Another unique feature in Lords of the Fallen are small portals that unlock when a certain enemy or quest has been completed in an area. These are divided into Treasure Chambers, Infinite Voids and Proving Grounds challenges, all of which offer useful rewards upon completion. The Treasure Chambers simply contain a number of undefended chests, while the Proving Grounds and Infinite Voids require more strategy.

Combat is assured here, with the former using a wave-based format and the latter using a wandering light to illuminate progress in a pitch-black cave. The Infinite Voids are an unnerving experience with a variety of enemies, such as distant archers and giant axe-wielding demons, littered throughout the arena. This series of modes is a nice way of breaking up the gameplay and welcomes new strategies towards completing objectives.

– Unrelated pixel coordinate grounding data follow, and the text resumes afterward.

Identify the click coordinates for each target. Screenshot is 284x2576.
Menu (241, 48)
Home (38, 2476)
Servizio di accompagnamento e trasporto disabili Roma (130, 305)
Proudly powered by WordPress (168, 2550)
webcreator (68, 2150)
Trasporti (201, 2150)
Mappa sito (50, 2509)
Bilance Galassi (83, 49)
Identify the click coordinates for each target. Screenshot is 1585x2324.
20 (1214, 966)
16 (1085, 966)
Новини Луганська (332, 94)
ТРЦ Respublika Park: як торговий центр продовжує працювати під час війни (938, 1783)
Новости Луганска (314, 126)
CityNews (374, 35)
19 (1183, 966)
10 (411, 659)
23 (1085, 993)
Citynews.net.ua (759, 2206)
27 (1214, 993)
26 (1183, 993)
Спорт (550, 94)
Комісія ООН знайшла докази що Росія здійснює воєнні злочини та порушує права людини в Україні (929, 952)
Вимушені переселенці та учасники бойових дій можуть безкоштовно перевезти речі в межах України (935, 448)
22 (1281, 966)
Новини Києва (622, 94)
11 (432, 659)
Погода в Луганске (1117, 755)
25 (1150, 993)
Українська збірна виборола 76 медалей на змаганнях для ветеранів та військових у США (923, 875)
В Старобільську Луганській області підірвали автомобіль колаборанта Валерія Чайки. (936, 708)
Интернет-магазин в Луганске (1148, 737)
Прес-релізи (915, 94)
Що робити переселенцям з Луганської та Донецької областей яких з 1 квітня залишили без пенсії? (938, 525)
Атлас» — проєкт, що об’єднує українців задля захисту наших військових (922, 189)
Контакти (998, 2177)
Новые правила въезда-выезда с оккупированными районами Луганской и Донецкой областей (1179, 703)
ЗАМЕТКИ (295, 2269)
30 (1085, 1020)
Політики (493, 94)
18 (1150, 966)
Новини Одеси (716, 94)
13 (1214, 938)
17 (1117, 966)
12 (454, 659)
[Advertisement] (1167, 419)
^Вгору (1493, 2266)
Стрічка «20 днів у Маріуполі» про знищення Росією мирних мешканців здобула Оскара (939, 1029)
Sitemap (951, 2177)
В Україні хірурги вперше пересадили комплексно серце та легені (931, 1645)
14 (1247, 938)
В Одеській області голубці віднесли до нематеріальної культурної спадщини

Harkyn’s venture is a forgettable one signposted with visual appeal with a subtle but highly effective soundtrack. This title manages to show some originality along the way but it is, unfortunately, superseded by technical errors and lacklustre voice-acting. On the whole, Lords of the Fallen is constantly fighting the games that came out before it. Deck13 and CI Games have made a decent proving ground that puts you in good stead before moving on to tougher experiences, such as Dark Souls.

Different, But Similar

Lords of the Fallen struggles to juggle individuality with familiarity and technical prowess.